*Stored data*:
[Start of Attachment]

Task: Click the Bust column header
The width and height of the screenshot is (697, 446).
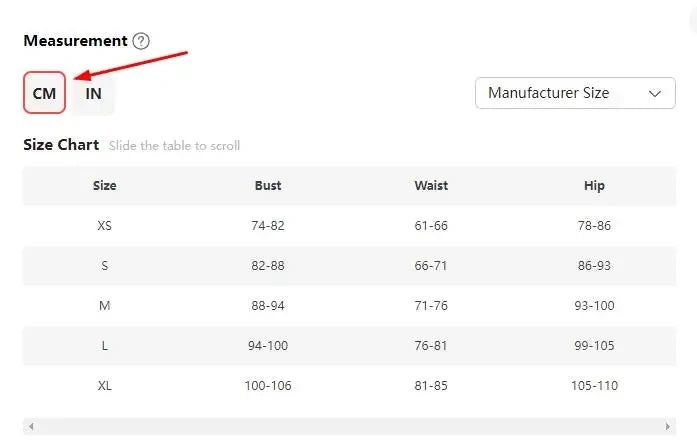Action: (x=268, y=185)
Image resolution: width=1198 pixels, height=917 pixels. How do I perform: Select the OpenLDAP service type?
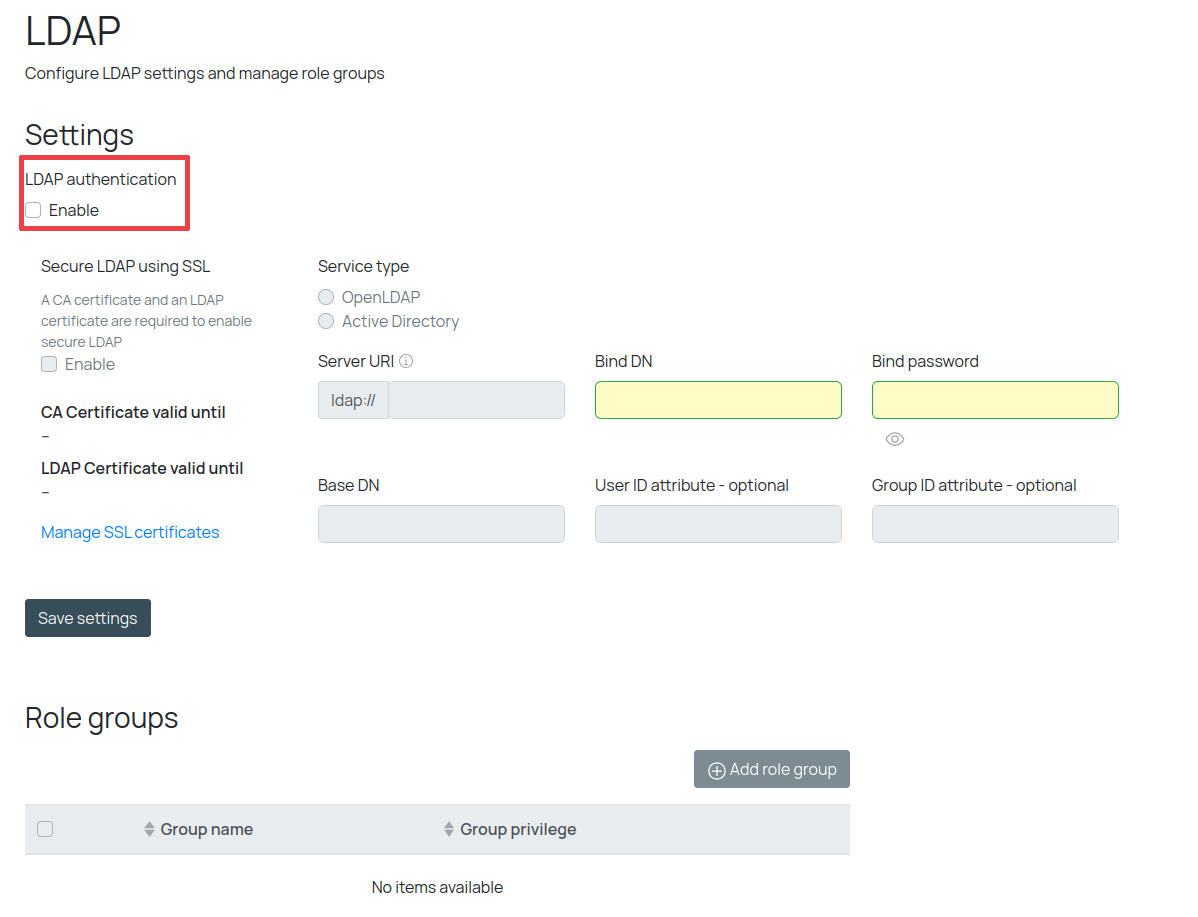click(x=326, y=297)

[End of Attachment]

*WORK ORDER*: All lines from the one containing "Image resolution: width=1198" through the end of the entries, both ends included, should be written out exactly, with no pictures.

*FINAL ANSWER*:
Image resolution: width=1198 pixels, height=917 pixels. How do I perform: Select the OpenLDAP service type?
click(x=326, y=297)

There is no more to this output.